Devamı, daha doğrusu öncesi var:
orduda eğer bugünkü
göreli demokratik çizgiye gelinmeseydi, yani ordu bu ölçüde olsun siyaset dışı bir noktaya çekilmeseydi,
yargıda bazı
demokratikleştirme girişimleri olmasaydı Kürt konusunda bu kadarcık adım bile atılmayacaktı. Atılamazdı. Unutmadık,
Hakan Fidan/Oslo konusundaki sorgulamaları... Erdoğan bu birikime dayanarak çıkışını yaptı: Kürt konusundaki
büyük çözüm! Başarırsa:
şah ve mat!
***
Bu maksatla müthiş bir geometri kurgulandı. O geometri açlık grevleri sırasında başladı.
Öcalan ansızın sahneye geldi, çekildi daha doğrusu ve iktidar koltuğuna oturdu.
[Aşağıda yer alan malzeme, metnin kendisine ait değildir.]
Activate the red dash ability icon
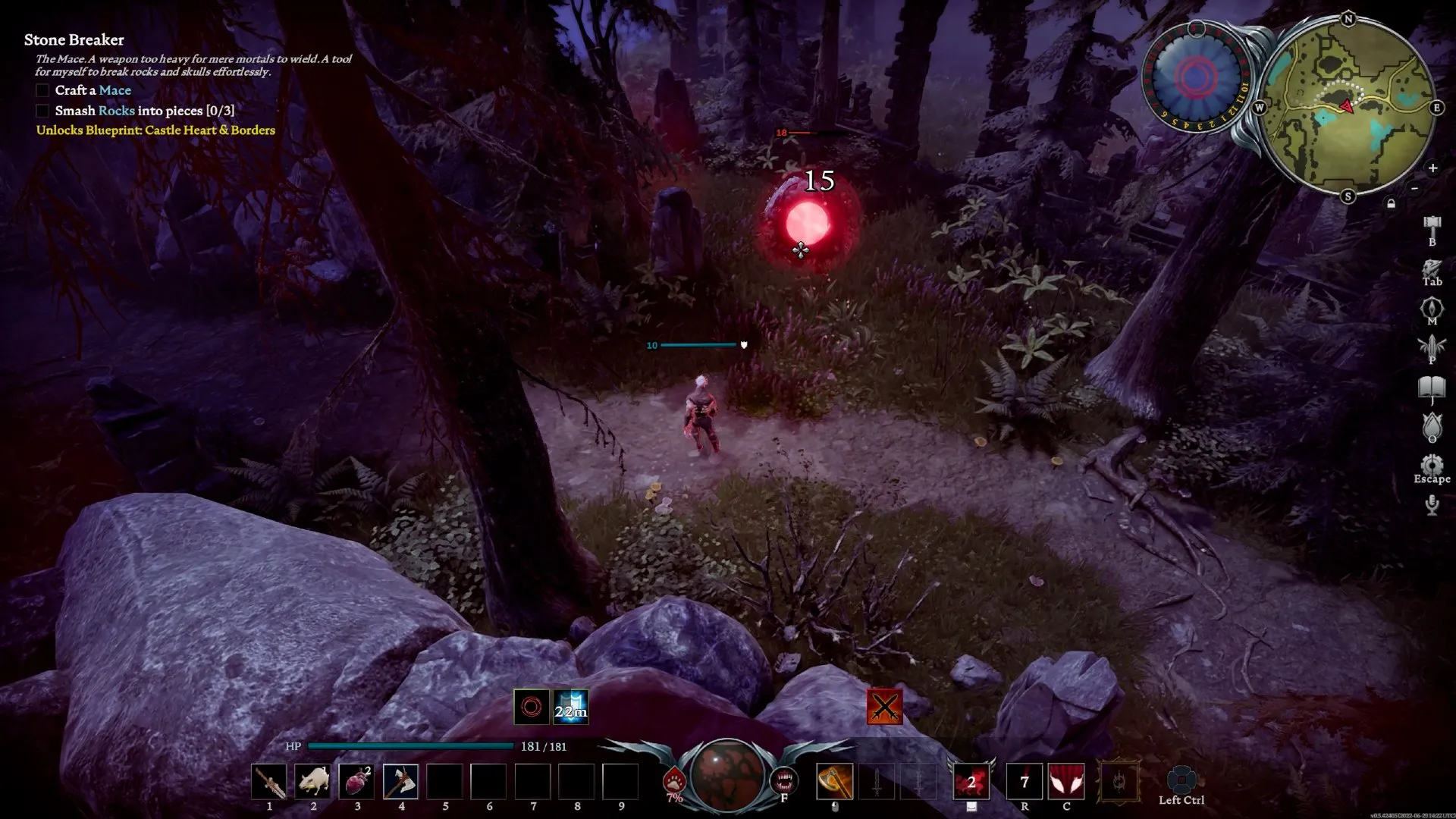 tap(971, 782)
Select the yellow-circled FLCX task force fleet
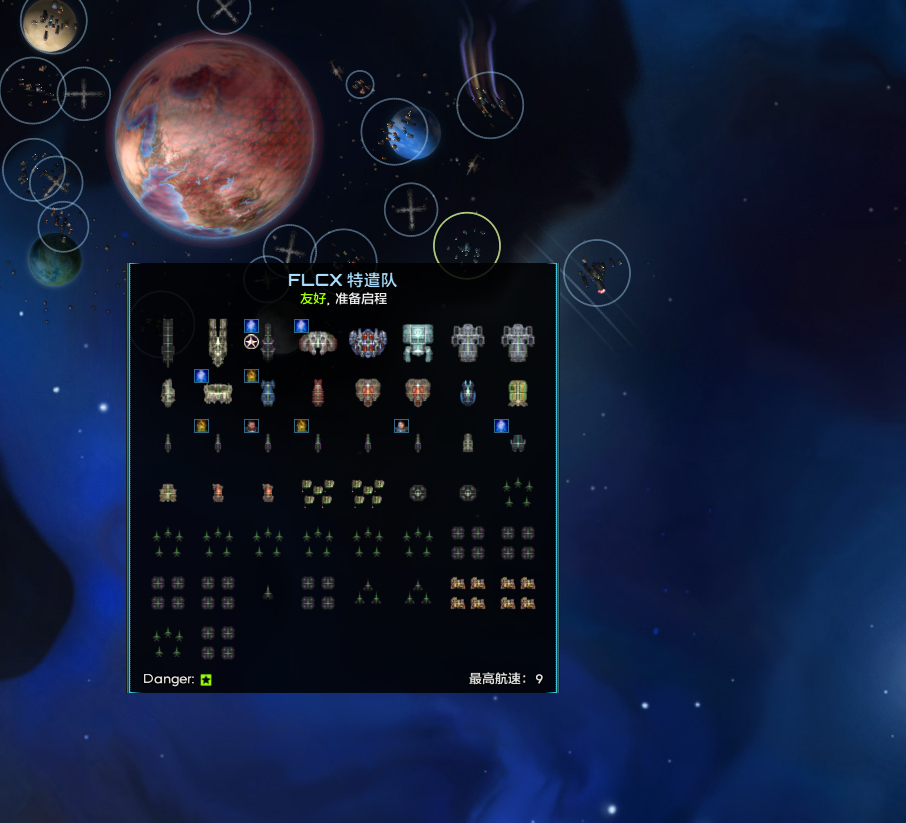This screenshot has width=906, height=823. pyautogui.click(x=466, y=245)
Bu, iki kanadın, bir türlü açıklanamayan
Kürt siyasetinin destek gücü olarak ortada bulunan ve doğal olarak silahtan başka bir şey bilmeyen
PKK'nın ve bir türlü siyaset üretemeyen, gözünü bir
Kandil'e bir
İmralı'ya çeviren
BDP'nin ekarte edilmesi anlamına geldi. Şimdi de son perde açıldı. Devlet, Öcalan'la sürdürüyor satrancı. Hiçbir hamle yakın dönem siyasetinde bu derecede heyecan yaratmadı. Dağ taş şimdi bu işin olumlulukla sonlanması için yüreği ağzında bekliyor. Bu,
ordudan, sermayeden ve Kürt kanatlarından, derin devletten gelecek tepkilere mukabil halkla birlikte hareket ederek kazanmak niyetidir. Ama ben bu yolda mutlaka ayaklara değecek iki taştan söz etmek gerekir kanısındayım.
***
Bunların ilki Kürtler arasındaki ayrışma olacaktır. Kaçınılmazdır. Önce
Öcalan...
Şimdi ondan şu veya bu ölçüde ayrışmış, kendi başına buyruk olmuş
Kandil/PKK onun politik hattını, tarzını, tavrını benimseyip izleyecek midir?
Hiç kuşkunuz olmasın çok zor bir dönemdir bu.
PKK/Kandil, öyle görünerek veya görünmeyerek, açıktan veya gizlice bu işin '
bitmemesi' için çalışacaktır.
BDP de kararını ortaya çıkan tablonun ağırlık veya denge noktasında yer alarak gösterecektir. Yani, baştan bir şey söylemez, söyleyemez, söylemeyecektir BDP!
İkincisi, ordu. Aynı şey: bilmiyor muyuz onun içinde de bu
kanlı savaşın devamından yana olanları? Erdoğan'ın '
derin devlet' dediği başka bin türlü şeyin yanında bir de budur. Şimdi ortaya çıkmış, muhtemelen oya gibi işlenmiş politikayı mutlaka torpillemek isteyen bazı kanatlar olacaktır. Devam eden davaların getirdiği '
rövanşizm' duygusu da girince işin içine, varın ötesini siz düşünün.
Gene de umut, cesaret ve kararlılık.
Kürt sırat köprüsü diyorum buna, o köprünün üstünde devam eden bir politika.